World and Nation

With First Debate on Friday, Strategists Analyze Candidates

Sen. John McCain, the Republican presidential nominee, heads into the first debate Friday with a track record as a scrappy combatant and the instincts of a fighter pilot, prepared to take out his opponent and willing to take risks to do so.

He has used fairly consistent techniques during his roughly 30 debates on the national stage: He is an aggressive competitor who scolds his opponents, grins when he scores and is handy with the rhetorical shiv. Just ask Mitt Romney, whom McCain filleted on several occasions in debates during the primaries, perhaps most infuriatingly for Romney when McCain misleadingly asserted that Romney favored a timetable for withdrawal from Iraq.

A review of several of McCain’s debates shows that he is most comfortable and authentic when the subject is foreign policy. And in a stroke of good fortune, foreign policy is the topic for Friday, the first of three 90-minute debates with Senator Barack Obama, the Democratic nominee.

Voters give higher marks to McCain as a potential commander in chief, and Obama should expect McCain to question his credentials for the job at every turn — and to distort his views, as Romney insisted he did.

McCain is likely to steer the conversation, as he has in prior debates, to his captivity in Vietnam. It was the bedrock experience of his life and is the organizing principle of his political identity.

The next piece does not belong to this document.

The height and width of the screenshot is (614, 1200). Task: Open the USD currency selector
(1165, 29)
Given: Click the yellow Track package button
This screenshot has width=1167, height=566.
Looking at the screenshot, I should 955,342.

He showcased it most triumphantly last October in a debate in Orlando, Fla. The moderator noted that while McCain had strongly supported the troop surge in Iraq, Sen. Hillary Rodham Clinton, then the likely Democratic nominee, wanted to pull the troops out. McCain was asked whether the surge was a winning issue for Republicans in 2008. With a quick nod to the troops, McCain, characteristically, hijacked the question and skipped to pork barrel spending, his favorite bete noire.

“In case you missed it, a few days ago, Sen. Clinton tried to spend $1 million on the Woodstock Concert Museum,” McCain said slyly. “Now, my friends, I wasn’t there,” he continued, letting it sink in why he had missed that ‘60s be-in.

“I’m sure it was a cultural and pharmaceutical event,” he deadpanned, pausing again to stoke the culture wars. “I was tied up at the time.” The audience roared with approval and rose to its feet for an extended ovation. It was an overwhelming display of affirmation almost unheard of in a debate format.

Most of McCain’s moments on the debate stage are rarely that dramatic, but they are not without flair. He uses short, active verbs that project strength, and he can connect with audiences on a visceral level using down-to-earth language. He was one of 10 Republicans on stage when the primary debates began in May 2007, but he managed to stand out with one vivid remark. Saying he would do “whatever is necessary” to capture Osama bin Laden, he declared, “I’ll follow him to the gates of hell.”

But that debate also showed that McCain’s performances could be uneven. He stumbled over some words. He looked confused at several junctures and was slow on the draw, retrieving his time on occasion to amend earlier answers.